I tried to define my purpose for writing this blog in my opening entry, and if I've succeded in any way I'm grateful, and I maintain my conviction. However, I´ve quickly learned that only experience itself is the true communicator. Throughout my travels I've told many people to read my blog, and when they learn the name of it they often dismiss it as arrogant and ridiculous. All I've tried to relay throughout this blog though, is a truthful interpretation of things I've seen and experienced; it has been the truth to me. Some may say that the title "the truth" ought to be left to something more objective, but what more is the truth than our own subjective interpretations of a series of facts or observations?
"Omne verum vero consonat" - Every truth agrees with every other truth. I maintain that I have written the truth, and I only hope that those reading this can get out into the world and discover the truth for themselves, for that is the only way.

Indeed, despite my my altruistic intentions, this journey has been very much about myself. I've tried to give along the way, but in a life time I would never be able to give back everything I've taken - everything I've gained. Surfing was an important aspect of my time here and it has left me feeling renewed and accomplished. I've surfed some incredible waves and met some incredible people whom I instantly connected with by our shared love of surfing. I've been humbled by the ocean and I've solidified surfing as an intrinsic part of my life now.
I received a letter from my grandmother while I was working in Guatemala in which she told me an old German proverb. The translation in English is roughly "With every new language that one masters, one becomes a new person". My greatest achievement over the last year has been learning the Spanish language, and indeed I feel like a whole new part of me has been found with this. I feel more worldly, and more deserving of the time I had here, I feel more deserving of being a human in this world.

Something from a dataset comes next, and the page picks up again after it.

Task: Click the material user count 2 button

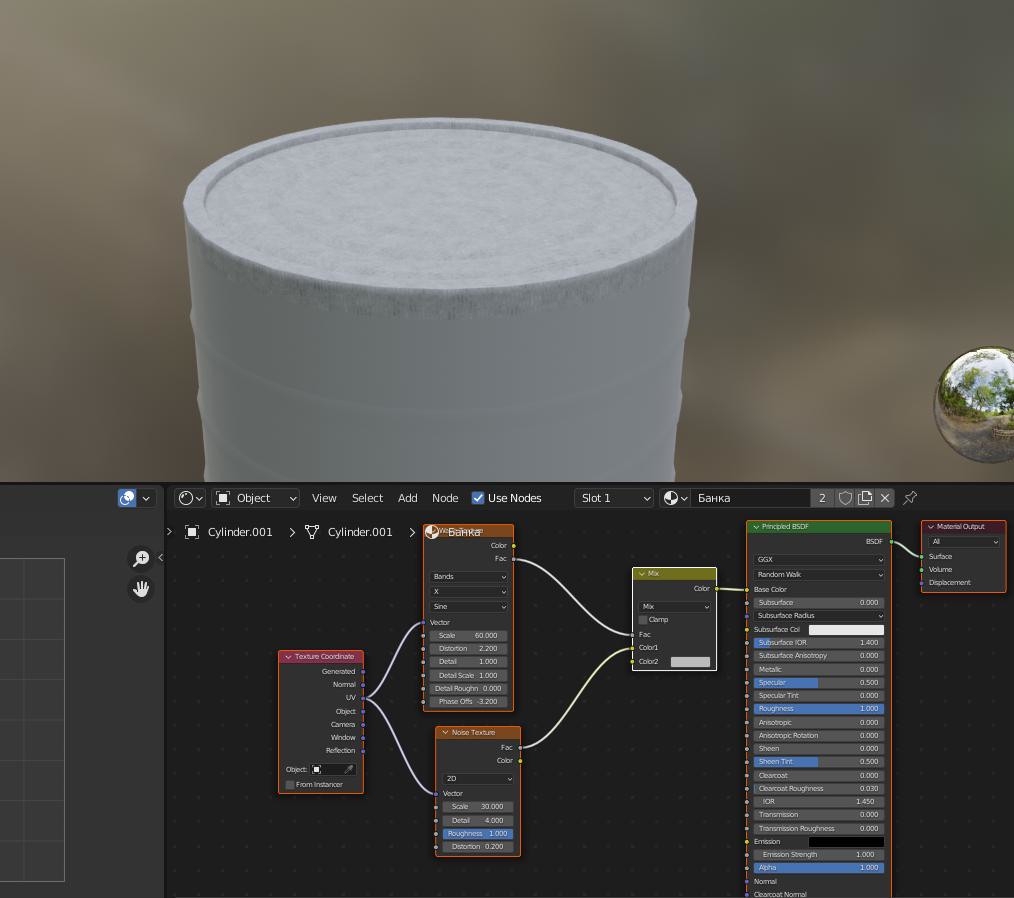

My life in Central America has reached its conclusion for now, but what is certain is that the journey will continue. My time here has only invigorated my desire to see the world and to seek out new experiences. I will head back to my home city for a short period to spend time with some loved ones, but then I will be off too seek more. People often consider those who live their lives like this as being lost and uncertain, but on the contrary I feel more sure about myself, my motivations, and my goals than ever before. The most profound thing that was told to me throughout my time here is so simple yet so meaningful, and I think it encapsulates the life I live and what I've tried to pass on here.

Those that wander are not necessarily lost.


Tristan said...

I read this all

Anthony P. said...

Thanks man. You stuck with me from the get go, see you soon hopefully.